Text under study START

Sergei Prokofiev's Piano Sonata No. 3 in A minor, Op. 28 (1917) is a sonata composed for solo piano, using sketches dating from 1907. Prokofiev gave the première of this in Saint Petersburg on 15 April 1918, during a week-long festival of his music sponsored by the Conservatory.

==Historical background==
Early in his creative life, Prokofiev developed a highly individual way of writing for the piano. Though the differences between the piano textures of his early and late works are palpable, the main qualities of his piano writing are recognizable throughout. Prokofiev composed this piece in 1917, the same year as his fourth sonata. Both of these sonatas bear the subtitle "From the Old Notebooks". This sonata derives from works that he composed as a teenager. In a letter to Miaskovsky on 26 June 1907, Prokofiev wrote about Piano Sonata no. 3: "It will remain...in one movement: pretty, interesting, and practical". This sonata reveals most of the traditional sections in a sonata-form, within which Prokofiev employs his own blend of nineteenth- century Russian and twentieth-century characteristics.

This third sonata was a clear departure of his previous humorous style with his second sonata from 1912. After the energetic and virtuoso third sonata, his fourth sonata and pieces that followed it were a clear departure from the style of his third sonata. He would compose extremely lyrical and introverted pieces after this.

==Movements (sub-movements)==
Allegro tempestoso – Moderato – Allegro tempestoso – Moderato – Più lento – Più animato – Allegro I – Poco più mosso

==Musical form==
The sonata is the shortest of his piano sonatas, being in a single movement in sonata form and lasting approximately 7–8 minutes, but it is one of the most technically demanding pieces Prokofiev ever wrote for the piano. The piece opens with a blasting E major chord for the entire first and second bars and then goes into a toccata-like melody for the next few bars. This repeats with some variation again after that, and a tonic preparation for two bars leads to the first theme. The first theme, consists of a fairly recognizable harmony with a leaping melody in the right hand. The first theme is mainly in a playful and soft character with some dynamic fluctuations towards the end of the first theme. It contains some motives that reoccur near the end of the piece.

The second theme resembles the second movement in a typical three-movement sonata cycle, and opens in a slow and legato chromatic scale with sustained bass notes of G♯, D, and G, marked Moderato. The slow, lyrical melody opens in the relative major, then repeats itself with the same melody but with the harmony in A minor. The slow theme also consists of leaping harmony in the left hand, and the theme ends in C major after some progressions in C major.

Text under study END
Extracted information START

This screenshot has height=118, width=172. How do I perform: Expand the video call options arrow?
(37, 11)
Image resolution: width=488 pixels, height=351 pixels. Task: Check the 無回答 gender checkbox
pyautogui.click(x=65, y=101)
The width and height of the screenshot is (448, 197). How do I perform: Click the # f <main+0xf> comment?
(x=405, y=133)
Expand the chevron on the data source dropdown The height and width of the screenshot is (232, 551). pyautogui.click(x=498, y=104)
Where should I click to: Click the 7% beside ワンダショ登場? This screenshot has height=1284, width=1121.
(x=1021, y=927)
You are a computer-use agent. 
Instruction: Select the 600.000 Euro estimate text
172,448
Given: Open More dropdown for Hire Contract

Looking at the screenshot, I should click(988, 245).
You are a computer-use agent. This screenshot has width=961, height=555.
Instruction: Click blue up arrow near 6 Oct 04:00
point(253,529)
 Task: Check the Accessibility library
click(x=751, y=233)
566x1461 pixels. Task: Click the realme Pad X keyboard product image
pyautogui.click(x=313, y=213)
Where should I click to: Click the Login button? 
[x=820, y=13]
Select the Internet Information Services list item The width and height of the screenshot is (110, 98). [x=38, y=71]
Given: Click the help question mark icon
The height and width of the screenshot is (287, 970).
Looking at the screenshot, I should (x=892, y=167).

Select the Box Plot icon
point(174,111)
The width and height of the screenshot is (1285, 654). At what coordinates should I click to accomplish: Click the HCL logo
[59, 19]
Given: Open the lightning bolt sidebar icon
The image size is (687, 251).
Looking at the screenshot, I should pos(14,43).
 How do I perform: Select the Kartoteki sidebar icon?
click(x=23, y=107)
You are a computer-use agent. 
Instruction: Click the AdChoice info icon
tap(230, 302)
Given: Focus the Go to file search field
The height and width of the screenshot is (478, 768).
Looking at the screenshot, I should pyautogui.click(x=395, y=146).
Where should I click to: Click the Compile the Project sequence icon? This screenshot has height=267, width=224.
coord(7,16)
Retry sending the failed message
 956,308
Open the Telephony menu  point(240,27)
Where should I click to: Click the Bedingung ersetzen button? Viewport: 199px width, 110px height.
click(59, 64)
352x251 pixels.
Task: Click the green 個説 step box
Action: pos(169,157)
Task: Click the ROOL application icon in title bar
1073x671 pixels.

Extracted information END

**Required action:**
Can you copy the text on Prokofiev's Piano Sonata No. 3 word for word, starting with "Sergei Prokofiev's Piano" and going on through "by the Conservatory."?

**Exercise solution:**
Sergei Prokofiev's Piano Sonata No. 3 in A minor, Op. 28 (1917) is a sonata composed for solo piano, using sketches dating from 1907. Prokofiev gave the première of this in Saint Petersburg on 15 April 1918, during a week-long festival of his music sponsored by the Conservatory.